## EXERCISE DETAILS
Output only the lines below from the one containing "You are a computer-use agent." to the one containing "Instruction: Click the", exactly as written, both ends kept.

## DATA
○ ○ ○

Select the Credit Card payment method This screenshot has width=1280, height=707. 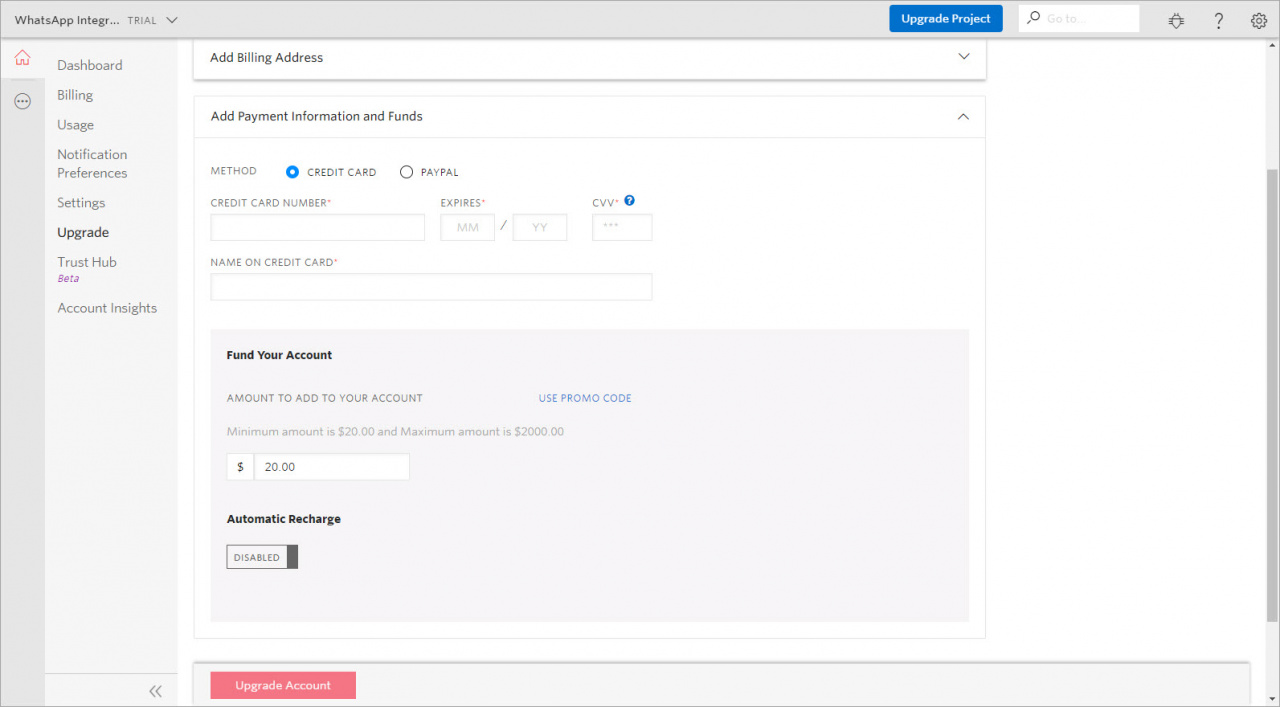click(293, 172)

○ ○ ○

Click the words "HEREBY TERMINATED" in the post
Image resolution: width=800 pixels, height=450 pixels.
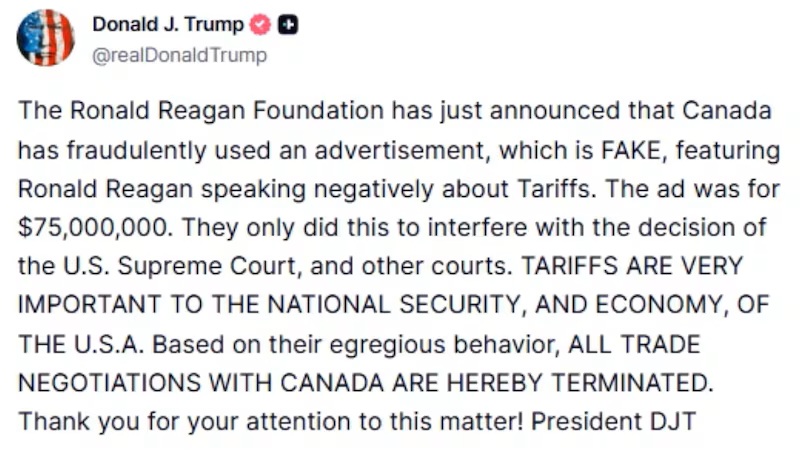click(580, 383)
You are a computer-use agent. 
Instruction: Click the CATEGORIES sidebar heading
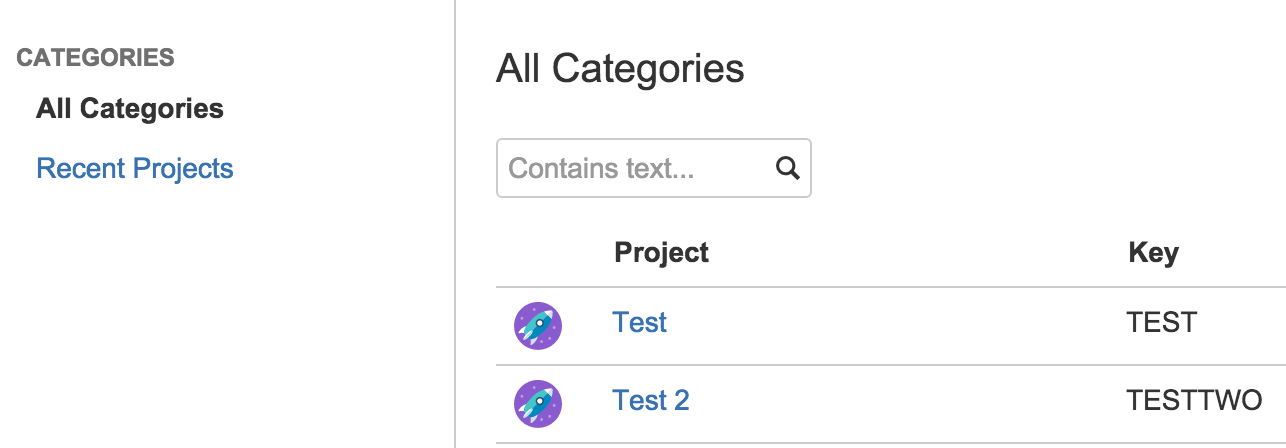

○ ○ ○

## RESULT FOR THIS EXERCISE
You are a computer-use agent. 
Instruction: Click the CATEGORIES sidebar heading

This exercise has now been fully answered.